_What you will do_:
Copy these records word for word, starting at the line that contains "Enable the receive" and stopping after the line that contains "pyautogui.click(x=559, y=165)".

_Recorded data_:

· · · ·

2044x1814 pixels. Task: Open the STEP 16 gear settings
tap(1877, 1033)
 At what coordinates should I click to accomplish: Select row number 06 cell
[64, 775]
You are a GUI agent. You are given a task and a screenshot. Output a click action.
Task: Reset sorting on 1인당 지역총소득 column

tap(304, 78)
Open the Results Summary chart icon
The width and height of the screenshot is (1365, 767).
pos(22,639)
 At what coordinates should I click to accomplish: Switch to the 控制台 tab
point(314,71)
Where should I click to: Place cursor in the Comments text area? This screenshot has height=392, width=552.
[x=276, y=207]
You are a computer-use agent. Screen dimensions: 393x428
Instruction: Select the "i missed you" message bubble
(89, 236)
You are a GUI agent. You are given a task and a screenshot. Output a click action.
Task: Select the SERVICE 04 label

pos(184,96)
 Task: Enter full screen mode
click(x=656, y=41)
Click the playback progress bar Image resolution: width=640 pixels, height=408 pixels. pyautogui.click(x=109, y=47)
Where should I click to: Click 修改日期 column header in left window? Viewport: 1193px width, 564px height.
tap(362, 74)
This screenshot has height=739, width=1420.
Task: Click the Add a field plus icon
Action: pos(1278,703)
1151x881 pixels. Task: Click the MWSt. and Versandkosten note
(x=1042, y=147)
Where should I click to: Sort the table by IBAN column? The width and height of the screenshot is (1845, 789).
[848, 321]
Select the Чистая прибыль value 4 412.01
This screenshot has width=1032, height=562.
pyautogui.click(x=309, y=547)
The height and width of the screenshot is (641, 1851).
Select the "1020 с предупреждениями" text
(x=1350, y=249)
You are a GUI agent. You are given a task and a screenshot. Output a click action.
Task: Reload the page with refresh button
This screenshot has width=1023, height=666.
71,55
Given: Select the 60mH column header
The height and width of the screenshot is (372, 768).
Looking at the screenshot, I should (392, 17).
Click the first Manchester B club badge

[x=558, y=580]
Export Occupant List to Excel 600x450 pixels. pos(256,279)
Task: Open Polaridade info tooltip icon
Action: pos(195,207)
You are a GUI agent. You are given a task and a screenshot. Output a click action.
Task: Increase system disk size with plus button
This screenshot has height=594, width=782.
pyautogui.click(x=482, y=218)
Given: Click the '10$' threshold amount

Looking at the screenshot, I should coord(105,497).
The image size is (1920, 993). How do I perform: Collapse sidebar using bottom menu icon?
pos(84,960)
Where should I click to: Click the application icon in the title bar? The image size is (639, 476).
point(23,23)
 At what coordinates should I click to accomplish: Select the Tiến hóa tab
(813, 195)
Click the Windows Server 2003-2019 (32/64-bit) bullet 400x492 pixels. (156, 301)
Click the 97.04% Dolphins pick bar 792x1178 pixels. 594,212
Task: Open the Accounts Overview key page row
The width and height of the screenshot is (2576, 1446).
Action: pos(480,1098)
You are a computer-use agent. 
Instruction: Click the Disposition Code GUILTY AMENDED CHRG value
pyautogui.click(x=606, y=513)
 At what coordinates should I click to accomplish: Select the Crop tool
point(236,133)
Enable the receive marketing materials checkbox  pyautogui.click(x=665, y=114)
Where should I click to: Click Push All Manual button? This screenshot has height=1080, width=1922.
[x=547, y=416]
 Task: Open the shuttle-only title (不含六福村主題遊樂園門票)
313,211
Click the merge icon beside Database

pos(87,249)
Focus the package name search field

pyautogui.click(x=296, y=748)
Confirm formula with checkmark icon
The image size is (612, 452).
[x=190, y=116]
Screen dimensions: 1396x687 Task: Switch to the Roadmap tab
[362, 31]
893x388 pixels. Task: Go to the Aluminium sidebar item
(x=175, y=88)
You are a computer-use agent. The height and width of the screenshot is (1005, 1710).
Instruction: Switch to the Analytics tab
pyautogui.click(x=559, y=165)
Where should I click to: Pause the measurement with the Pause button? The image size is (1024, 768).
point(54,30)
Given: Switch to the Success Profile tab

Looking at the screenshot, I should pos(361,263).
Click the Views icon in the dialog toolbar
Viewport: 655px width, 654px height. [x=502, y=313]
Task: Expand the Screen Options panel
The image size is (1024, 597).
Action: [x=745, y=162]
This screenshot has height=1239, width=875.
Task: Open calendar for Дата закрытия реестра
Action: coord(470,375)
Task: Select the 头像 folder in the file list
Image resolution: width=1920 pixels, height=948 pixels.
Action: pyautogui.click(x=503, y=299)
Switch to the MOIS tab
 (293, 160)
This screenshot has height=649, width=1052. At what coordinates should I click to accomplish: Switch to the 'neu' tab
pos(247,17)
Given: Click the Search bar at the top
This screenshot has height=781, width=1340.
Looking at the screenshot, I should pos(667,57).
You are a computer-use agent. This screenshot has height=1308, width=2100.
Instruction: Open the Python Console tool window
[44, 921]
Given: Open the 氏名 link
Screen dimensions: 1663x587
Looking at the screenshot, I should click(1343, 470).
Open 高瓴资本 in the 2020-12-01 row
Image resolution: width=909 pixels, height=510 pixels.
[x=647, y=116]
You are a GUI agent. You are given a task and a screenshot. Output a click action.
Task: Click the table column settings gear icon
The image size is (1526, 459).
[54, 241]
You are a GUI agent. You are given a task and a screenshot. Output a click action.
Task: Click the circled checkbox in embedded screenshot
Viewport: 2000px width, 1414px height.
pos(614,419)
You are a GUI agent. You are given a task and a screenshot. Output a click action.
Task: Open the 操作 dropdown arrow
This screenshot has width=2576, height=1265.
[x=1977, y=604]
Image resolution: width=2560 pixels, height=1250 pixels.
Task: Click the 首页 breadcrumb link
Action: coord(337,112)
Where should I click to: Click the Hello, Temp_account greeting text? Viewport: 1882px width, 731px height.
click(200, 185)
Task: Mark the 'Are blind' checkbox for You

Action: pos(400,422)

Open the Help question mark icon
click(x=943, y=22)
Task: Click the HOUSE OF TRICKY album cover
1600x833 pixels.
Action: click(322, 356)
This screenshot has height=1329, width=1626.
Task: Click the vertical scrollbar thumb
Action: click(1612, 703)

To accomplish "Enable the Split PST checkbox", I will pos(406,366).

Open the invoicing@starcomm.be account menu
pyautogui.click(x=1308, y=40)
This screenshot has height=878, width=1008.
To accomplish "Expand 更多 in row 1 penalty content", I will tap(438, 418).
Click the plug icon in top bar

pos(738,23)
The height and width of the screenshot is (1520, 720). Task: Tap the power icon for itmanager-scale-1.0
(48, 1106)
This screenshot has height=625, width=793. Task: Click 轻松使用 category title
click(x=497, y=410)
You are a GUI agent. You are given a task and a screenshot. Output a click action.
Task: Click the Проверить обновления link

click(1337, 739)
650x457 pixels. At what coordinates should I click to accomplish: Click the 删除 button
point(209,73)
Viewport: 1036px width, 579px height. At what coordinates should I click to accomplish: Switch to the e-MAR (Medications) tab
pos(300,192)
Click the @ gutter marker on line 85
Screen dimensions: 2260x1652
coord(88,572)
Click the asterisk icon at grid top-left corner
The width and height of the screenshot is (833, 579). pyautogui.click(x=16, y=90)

· · · ·

_Result of this task_:
Enable the receive marketing materials checkbox  pyautogui.click(x=665, y=114)
Where should I click to: Click Push All Manual button? This screenshot has height=1080, width=1922.
[x=547, y=416]
 Task: Open the shuttle-only title (不含六福村主題遊樂園門票)
313,211
Click the merge icon beside Database

pos(87,249)
Focus the package name search field

pyautogui.click(x=296, y=748)
Confirm formula with checkmark icon
The image size is (612, 452).
[x=190, y=116]
Screen dimensions: 1396x687 Task: Switch to the Roadmap tab
[362, 31]
893x388 pixels. Task: Go to the Aluminium sidebar item
(x=175, y=88)
You are a computer-use agent. The height and width of the screenshot is (1005, 1710).
Instruction: Switch to the Analytics tab
pyautogui.click(x=559, y=165)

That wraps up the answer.